EXERCISE OBJECTIVE :: Below are the records. Gather each line that holds "מחלקת".

Items from a data source ::
┌──

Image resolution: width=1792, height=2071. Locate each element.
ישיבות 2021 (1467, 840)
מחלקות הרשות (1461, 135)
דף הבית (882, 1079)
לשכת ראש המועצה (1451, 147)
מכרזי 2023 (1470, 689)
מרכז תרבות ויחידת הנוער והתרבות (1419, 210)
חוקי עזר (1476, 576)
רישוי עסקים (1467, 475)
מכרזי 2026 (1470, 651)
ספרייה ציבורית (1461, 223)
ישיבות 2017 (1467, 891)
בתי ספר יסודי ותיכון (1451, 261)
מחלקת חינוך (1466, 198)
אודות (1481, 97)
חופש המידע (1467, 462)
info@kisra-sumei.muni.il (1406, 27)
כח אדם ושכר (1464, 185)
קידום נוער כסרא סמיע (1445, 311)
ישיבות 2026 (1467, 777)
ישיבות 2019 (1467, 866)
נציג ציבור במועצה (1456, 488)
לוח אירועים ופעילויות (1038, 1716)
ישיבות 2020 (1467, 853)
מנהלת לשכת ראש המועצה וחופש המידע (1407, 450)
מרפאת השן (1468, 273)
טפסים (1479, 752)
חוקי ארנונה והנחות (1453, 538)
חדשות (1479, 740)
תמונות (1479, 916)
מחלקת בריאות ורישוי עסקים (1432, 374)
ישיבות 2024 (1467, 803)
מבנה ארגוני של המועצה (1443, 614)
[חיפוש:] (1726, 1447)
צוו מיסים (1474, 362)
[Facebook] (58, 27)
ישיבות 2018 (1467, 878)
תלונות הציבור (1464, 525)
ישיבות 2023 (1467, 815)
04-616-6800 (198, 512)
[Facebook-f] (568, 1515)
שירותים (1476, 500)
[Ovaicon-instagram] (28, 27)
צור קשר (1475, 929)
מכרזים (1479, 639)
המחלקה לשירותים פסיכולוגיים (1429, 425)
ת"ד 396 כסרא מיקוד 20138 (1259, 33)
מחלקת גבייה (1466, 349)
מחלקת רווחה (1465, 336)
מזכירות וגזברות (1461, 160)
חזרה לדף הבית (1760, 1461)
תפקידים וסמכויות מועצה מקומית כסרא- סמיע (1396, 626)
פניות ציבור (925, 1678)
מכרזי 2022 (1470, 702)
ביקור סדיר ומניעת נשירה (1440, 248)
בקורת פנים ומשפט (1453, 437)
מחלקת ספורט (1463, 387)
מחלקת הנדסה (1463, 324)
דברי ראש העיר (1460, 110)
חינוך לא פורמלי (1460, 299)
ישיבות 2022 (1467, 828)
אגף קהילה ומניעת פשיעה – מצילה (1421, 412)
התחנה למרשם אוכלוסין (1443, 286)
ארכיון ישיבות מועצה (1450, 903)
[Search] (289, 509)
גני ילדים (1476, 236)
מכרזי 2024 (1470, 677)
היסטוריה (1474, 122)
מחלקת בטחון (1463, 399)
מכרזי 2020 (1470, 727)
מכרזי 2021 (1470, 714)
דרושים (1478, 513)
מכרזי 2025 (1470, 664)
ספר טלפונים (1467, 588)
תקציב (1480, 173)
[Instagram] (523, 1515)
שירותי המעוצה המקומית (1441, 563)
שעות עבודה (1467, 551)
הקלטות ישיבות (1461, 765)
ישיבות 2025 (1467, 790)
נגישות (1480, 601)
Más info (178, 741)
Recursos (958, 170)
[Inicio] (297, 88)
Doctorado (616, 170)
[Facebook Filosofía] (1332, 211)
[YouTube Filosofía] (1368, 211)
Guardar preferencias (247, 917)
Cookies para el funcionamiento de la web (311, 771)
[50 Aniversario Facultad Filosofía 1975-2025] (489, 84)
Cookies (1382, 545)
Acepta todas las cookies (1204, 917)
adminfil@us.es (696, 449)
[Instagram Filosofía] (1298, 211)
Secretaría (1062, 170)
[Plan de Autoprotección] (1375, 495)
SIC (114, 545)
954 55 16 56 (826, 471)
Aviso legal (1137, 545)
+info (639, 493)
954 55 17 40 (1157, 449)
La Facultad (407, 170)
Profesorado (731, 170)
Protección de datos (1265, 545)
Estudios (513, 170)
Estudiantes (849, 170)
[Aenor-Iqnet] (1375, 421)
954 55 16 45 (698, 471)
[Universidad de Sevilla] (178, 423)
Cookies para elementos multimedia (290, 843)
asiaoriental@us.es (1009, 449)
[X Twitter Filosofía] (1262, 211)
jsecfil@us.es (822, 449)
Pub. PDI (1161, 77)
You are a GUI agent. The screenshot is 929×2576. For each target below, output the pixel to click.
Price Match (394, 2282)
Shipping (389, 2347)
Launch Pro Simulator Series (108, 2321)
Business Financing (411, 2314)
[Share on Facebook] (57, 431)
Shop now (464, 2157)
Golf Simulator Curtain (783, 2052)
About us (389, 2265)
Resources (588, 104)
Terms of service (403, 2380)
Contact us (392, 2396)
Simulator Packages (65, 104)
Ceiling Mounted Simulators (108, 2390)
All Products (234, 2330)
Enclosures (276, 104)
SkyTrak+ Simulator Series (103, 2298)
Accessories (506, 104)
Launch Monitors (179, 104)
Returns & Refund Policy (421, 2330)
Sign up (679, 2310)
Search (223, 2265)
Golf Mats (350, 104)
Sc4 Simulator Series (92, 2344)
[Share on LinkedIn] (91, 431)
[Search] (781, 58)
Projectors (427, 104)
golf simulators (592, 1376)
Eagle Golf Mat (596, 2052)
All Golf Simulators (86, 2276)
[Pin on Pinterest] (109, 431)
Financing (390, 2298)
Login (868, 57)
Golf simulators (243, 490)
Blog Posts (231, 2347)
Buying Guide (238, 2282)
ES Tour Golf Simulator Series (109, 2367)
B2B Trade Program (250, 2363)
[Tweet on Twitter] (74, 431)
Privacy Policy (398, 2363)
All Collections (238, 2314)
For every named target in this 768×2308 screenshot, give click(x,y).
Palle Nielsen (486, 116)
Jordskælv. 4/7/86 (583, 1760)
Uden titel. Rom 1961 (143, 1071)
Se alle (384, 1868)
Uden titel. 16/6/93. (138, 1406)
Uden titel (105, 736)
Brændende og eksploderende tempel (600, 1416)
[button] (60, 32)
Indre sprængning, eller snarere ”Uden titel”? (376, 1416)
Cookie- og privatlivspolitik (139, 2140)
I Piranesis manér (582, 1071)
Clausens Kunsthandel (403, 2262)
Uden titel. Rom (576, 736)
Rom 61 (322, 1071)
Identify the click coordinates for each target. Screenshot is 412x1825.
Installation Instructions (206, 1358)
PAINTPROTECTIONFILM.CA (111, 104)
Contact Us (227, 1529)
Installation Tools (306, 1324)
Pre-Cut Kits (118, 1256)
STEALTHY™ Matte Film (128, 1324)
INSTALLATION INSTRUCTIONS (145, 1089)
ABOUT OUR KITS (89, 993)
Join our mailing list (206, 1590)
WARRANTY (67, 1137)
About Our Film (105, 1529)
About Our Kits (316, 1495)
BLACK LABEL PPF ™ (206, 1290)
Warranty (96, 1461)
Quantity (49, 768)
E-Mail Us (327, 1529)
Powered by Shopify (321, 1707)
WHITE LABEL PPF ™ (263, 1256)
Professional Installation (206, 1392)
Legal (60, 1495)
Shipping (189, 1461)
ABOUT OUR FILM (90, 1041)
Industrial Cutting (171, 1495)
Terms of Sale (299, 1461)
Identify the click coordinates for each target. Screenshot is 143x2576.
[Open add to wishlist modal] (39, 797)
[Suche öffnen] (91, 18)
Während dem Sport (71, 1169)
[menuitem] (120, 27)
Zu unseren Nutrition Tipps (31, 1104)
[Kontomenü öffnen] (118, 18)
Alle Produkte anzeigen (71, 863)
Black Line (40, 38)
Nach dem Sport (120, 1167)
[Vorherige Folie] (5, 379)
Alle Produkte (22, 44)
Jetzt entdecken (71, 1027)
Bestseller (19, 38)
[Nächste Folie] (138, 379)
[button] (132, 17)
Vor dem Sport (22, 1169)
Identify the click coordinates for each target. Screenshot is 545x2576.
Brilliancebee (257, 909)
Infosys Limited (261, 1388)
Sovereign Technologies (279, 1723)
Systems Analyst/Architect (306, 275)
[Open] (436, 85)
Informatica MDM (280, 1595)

└──

YOUR RESPONSE ::
מחלקת חינוך (1466, 198)
מחלקת בריאות ורישוי עסקים (1432, 374)
מחלקת גבייה (1466, 349)
מחלקת רווחה (1465, 336)
מחלקת ספורט (1463, 387)
מחלקת הנדסה (1463, 324)
מחלקת בטחון (1463, 399)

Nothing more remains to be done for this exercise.